Problem requirements -
Repeat the lines from the one containing "Expand the Convert To Text (.txt) dropdown" through the last line of the data, exactly, pictures omitted.

Data provided -
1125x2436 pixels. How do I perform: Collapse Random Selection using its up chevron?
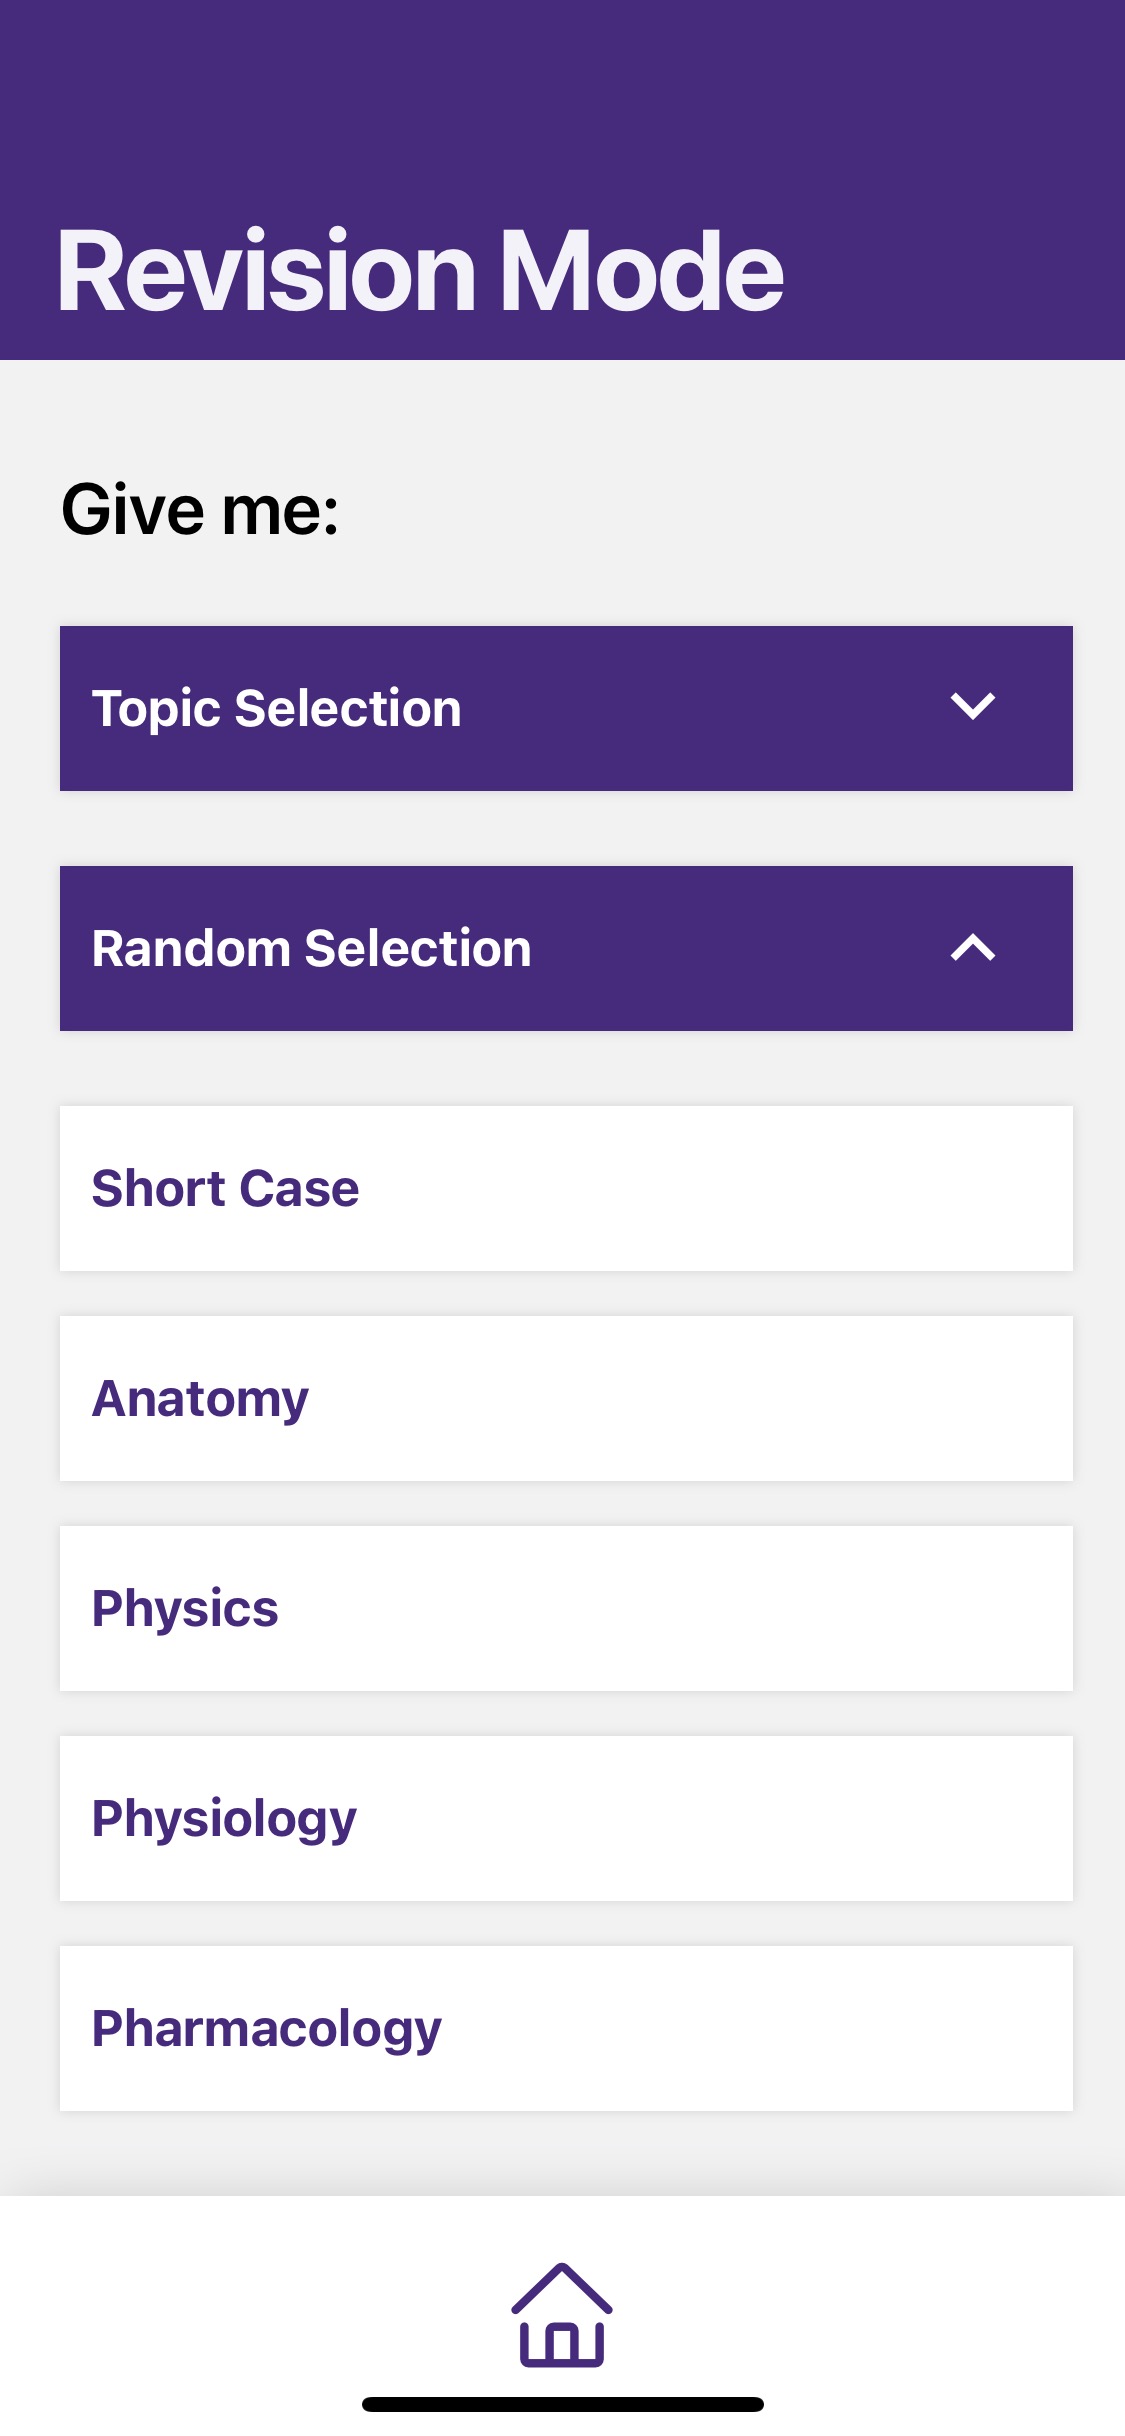pos(972,948)
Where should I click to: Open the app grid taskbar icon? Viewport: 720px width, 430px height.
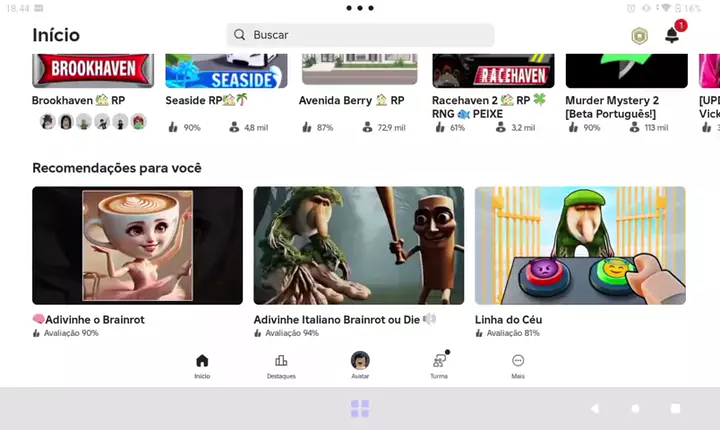pyautogui.click(x=360, y=408)
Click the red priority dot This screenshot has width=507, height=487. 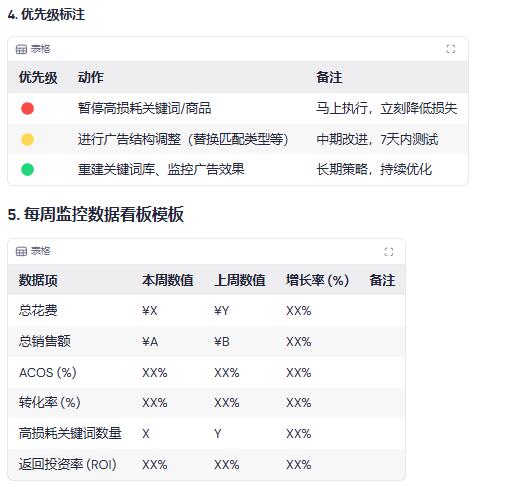click(27, 108)
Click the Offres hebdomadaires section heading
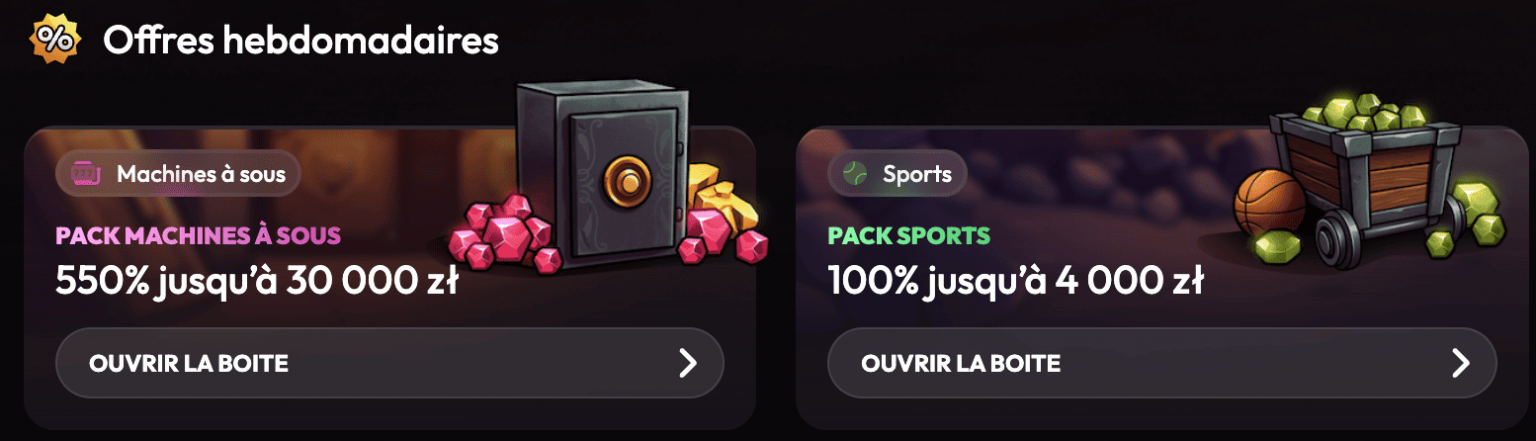 point(300,40)
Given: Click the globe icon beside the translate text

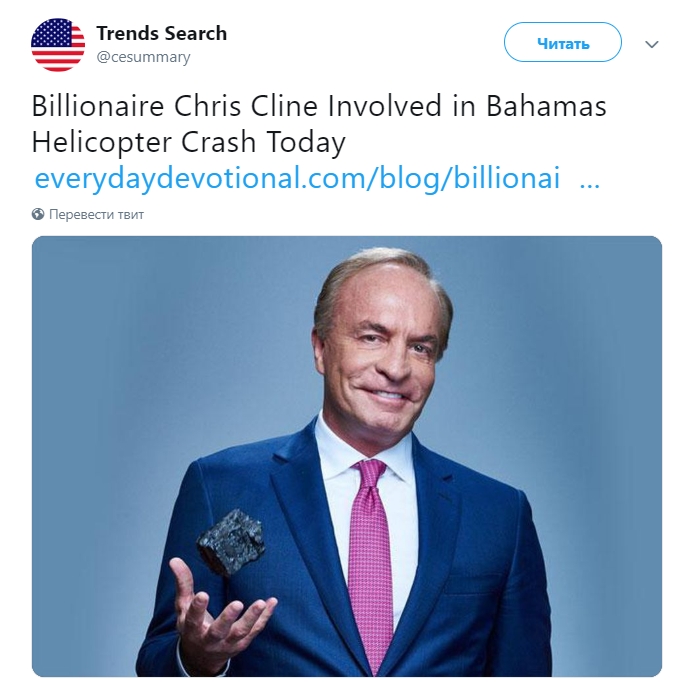Looking at the screenshot, I should 38,214.
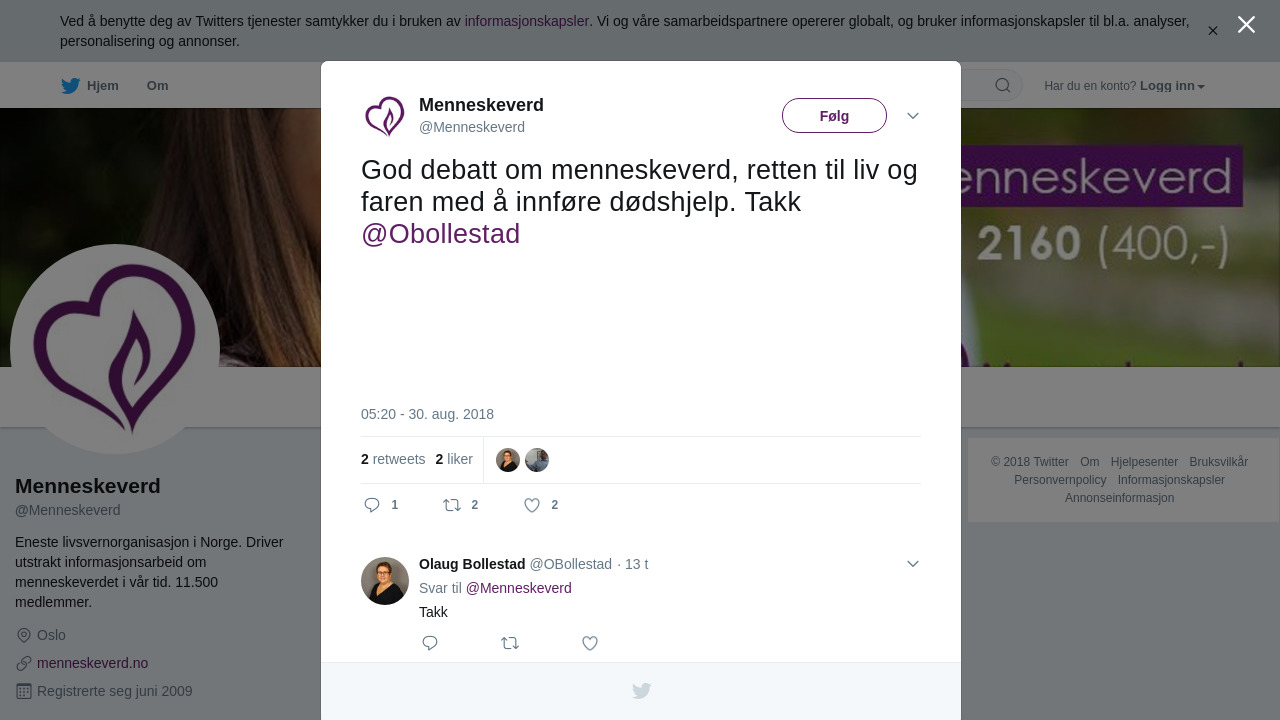Close the tweet overlay with large X
This screenshot has height=720, width=1280.
(1246, 25)
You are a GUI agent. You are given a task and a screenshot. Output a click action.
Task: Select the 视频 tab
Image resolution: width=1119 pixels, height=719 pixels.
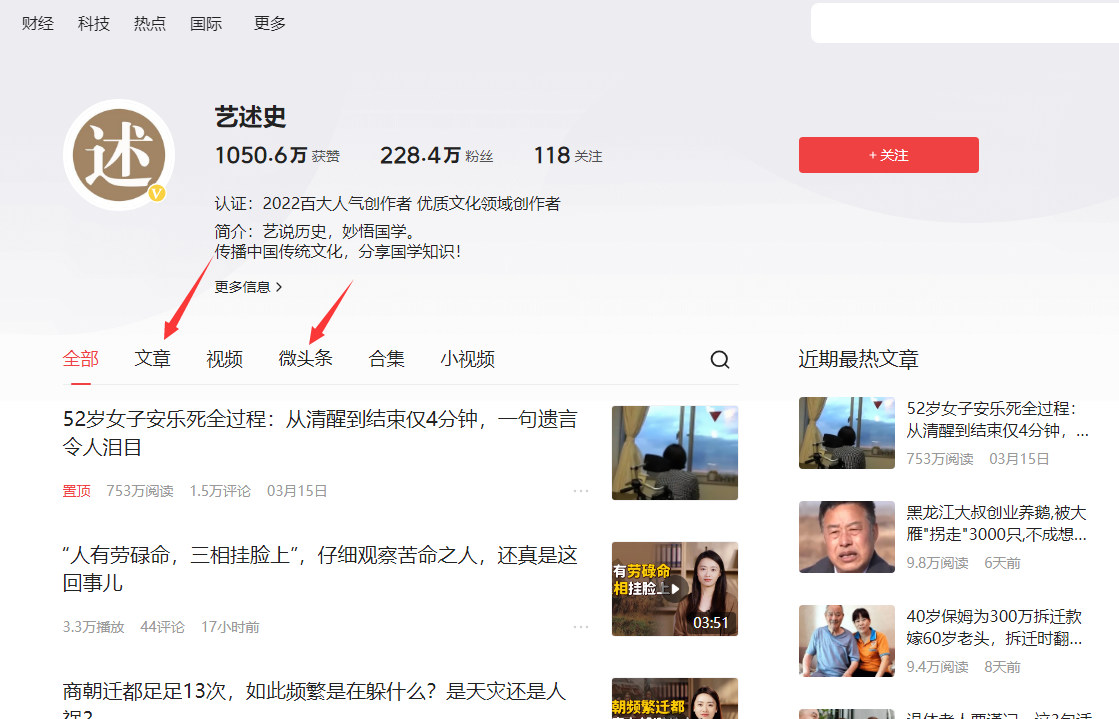point(224,359)
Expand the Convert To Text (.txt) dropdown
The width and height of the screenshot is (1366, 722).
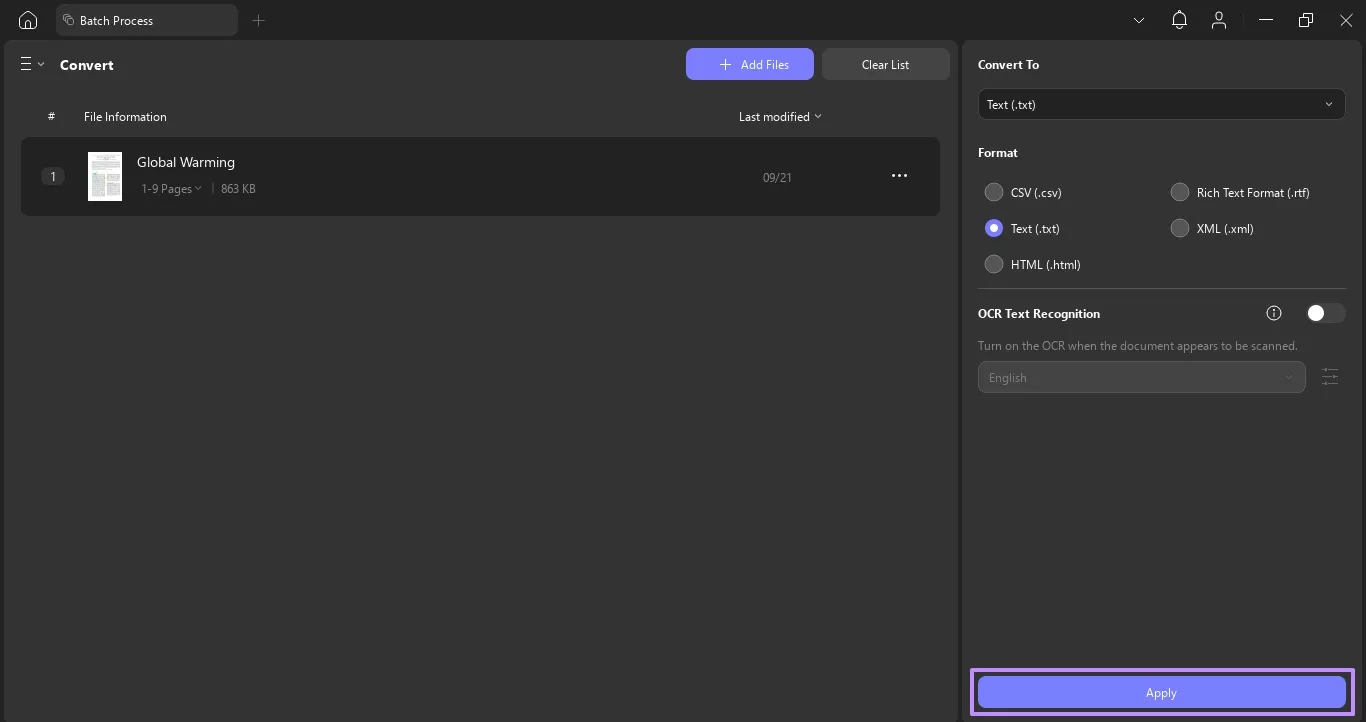[1161, 104]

Expected output -
Expand the Convert To Text (.txt) dropdown
The width and height of the screenshot is (1366, 722).
[1161, 104]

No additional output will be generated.